The Texan smiled: "He's on his good behaviour this mornin'."

"He saw it was no use," she replied, quickly. "Horses have got lots of common sense."

The two headed up the little used trail that led upward to the bench by way of a shallow coulee. When they gained the top the man pointed toward the west: "The coulee we're hittin' for is just beyond that little butte that sets out there alone," he explained. "We better circle away from the river a little. The coulees won't be so deep back aways, an' I've got to catch up that cayuse. He hit straight back, an' the way his tracks looked, he sure was foggin' it."

They rode side by side at a sharp trot, the Texan now and then casting a glance of approval at the girl who rode on a loose rein "glued to the leather." A wide alkali bed lay before them, and the pace slowed to a walk. "Your partner," began the girl, breaking the silence that had fallen upon them, "maybe he will wake up and start out to find you."

The Texan glanced at her sharply: Was it his own imagination, or had the girl laid a significant emphasis upon the "He." Her eyes did not meet his squarely, but seemed focussed upon the edge of the bandage. He shook his head: "I reckon not," he replied shortly.

"But, even if he did, we could easily pick up his trail," persisted the girl.

"Dead easy." The man was battling with an impulse to tell the girl that his companion upon the river was a woman. The whole thing was so absurdly simple—but was it? Somehow, he could not bring himself to tell this girl—she might not understand—she might think—with an effort he dismissed the matter from his mind. She'll find out soon enough when we get there. He knew without looking at her that the girl's eyes were upon him. "Heavy goin'," he observed, abruptly.

"Yes."

Another long silence, this time broken by the Texan: "I don't get you quite," he said, "you're different from—from most women."

"How, different?"

"Why—altogether different. You don't dress like—like a nester's girl—nor talk like one, neither."

The girl's lips smiled, but the man could see that the blue-black eyes remained sombre: "I've been East at school. I've only been home a month."

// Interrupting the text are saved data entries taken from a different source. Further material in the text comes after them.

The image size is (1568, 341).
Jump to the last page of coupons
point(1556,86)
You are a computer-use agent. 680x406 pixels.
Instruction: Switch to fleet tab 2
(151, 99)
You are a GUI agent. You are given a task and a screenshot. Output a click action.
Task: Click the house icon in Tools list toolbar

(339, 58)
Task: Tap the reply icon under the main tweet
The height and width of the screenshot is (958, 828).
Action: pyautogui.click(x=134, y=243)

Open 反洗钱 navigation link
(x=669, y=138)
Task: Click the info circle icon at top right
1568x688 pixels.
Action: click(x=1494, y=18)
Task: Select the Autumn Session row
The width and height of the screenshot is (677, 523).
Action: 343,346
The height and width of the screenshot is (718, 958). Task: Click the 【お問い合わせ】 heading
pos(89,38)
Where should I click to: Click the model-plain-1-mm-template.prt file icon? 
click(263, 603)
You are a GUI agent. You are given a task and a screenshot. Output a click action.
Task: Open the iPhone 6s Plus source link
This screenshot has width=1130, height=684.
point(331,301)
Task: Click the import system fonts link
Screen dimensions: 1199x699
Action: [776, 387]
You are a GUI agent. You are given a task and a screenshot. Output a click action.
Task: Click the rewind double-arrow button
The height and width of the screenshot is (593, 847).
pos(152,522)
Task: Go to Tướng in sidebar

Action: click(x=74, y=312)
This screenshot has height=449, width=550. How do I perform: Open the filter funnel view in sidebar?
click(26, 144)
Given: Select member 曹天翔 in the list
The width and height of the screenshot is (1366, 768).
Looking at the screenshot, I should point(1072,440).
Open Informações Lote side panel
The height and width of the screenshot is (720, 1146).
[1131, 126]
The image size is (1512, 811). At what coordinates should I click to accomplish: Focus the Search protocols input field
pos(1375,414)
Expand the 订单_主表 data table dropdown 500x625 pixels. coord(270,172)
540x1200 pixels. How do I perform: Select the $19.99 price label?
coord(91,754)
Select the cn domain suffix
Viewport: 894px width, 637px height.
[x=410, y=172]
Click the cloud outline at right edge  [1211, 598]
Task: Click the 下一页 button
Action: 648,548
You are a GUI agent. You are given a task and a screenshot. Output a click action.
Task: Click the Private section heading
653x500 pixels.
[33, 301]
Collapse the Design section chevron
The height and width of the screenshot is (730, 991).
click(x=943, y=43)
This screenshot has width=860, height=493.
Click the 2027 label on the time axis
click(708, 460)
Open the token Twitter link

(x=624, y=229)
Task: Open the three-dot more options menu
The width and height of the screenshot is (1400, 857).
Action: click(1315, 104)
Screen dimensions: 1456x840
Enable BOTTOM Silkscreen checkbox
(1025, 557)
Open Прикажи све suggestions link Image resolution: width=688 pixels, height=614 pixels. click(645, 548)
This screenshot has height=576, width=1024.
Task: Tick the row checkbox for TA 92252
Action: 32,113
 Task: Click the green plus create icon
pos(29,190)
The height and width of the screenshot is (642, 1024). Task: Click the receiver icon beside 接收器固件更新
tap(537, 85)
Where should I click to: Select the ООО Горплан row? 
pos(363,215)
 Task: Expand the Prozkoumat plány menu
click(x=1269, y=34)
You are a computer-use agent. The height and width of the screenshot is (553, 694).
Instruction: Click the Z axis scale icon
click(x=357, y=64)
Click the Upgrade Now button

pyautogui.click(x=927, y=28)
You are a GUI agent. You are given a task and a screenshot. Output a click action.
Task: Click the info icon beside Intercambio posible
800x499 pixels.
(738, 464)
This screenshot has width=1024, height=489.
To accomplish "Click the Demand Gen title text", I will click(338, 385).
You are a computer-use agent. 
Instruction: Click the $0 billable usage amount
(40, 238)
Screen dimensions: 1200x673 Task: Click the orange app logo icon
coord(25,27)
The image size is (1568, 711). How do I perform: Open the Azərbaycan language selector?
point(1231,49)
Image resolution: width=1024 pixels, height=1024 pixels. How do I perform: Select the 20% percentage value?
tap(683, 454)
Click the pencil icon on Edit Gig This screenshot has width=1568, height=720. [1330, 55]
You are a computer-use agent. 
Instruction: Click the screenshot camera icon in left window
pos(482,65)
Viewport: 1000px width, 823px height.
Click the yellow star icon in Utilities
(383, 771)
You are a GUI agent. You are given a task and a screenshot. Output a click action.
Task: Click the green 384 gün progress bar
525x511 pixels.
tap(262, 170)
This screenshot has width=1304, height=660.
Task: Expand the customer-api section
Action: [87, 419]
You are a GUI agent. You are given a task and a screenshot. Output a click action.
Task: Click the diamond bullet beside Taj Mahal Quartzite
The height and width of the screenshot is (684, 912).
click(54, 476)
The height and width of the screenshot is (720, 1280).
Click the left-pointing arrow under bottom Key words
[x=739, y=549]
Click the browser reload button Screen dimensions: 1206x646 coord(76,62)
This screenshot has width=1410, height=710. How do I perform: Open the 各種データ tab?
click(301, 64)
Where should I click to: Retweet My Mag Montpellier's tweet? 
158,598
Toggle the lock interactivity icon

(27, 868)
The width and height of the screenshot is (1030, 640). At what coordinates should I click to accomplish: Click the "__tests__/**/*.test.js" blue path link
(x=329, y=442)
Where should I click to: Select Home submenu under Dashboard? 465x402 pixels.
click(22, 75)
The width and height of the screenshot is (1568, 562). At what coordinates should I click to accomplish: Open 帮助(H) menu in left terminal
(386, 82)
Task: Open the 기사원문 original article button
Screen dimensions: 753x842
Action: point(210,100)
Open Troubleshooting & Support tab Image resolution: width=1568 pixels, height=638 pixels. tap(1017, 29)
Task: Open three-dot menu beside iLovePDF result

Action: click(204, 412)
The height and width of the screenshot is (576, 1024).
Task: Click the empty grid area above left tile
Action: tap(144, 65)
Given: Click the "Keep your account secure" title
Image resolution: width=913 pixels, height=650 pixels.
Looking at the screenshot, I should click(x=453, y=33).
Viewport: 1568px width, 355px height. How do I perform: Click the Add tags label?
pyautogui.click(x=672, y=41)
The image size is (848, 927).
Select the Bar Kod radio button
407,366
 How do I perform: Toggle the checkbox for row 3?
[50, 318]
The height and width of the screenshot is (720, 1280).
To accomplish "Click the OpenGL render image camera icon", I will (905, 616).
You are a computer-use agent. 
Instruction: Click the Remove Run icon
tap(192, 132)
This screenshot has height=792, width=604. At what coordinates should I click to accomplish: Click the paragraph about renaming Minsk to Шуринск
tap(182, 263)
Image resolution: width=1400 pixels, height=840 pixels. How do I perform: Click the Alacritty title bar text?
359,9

"Learn how to rope a horse, back East? An' how to ride? It's a cinch you never learnt it in a month."

"Oh, I've always known that. I learned it when I was a little bit of a girl—mostly from the boys at the Y Bar."

"The Y Bar?"

"Yes, we used to live over on Big Box Elder, below the Y Bar home ranch. Father ran sheep there, and Mr. Colston bought him out. He could have squeezed him out, just as well—but he bought him out and he paid him a good price—that's his way."

The Texan nodded. "Yes, that would be his way."

"That was four years ago, and father sent me off to school. I didn't want to go a bit, but father promised mother when she died—I was just a little tike, then—and he promised her that he would give me the best education he could afford. Father's a Scotchman," she continued after a moment of silence, "he's sometimes hard to understand, but he always keeps his word. I'm afraid he really spent more than he can afford, because—he moved over here while I was away and—it isn't near as nice as the old outfit. I hate it, here!"

The Texan glanced up in surprise at the vehemence of her last words: "Why do you hate it?" he asked. "Looks to me like a likely location—plenty range—plenty water——"

"We're—we're too close to the bad lands."

The man swept the country with a glance: "Looks like there ought to be plenty room. Must be five or six miles of range between you an' the bad lands. Looks to me like they lay just right for you. Keeps other outfits from crowdin'."

"Oh, it isn't the range! You talk just like father does. Any place is good enough to live in if there's plenty of range—range and water—water and range—those two things are all that make life worth living!"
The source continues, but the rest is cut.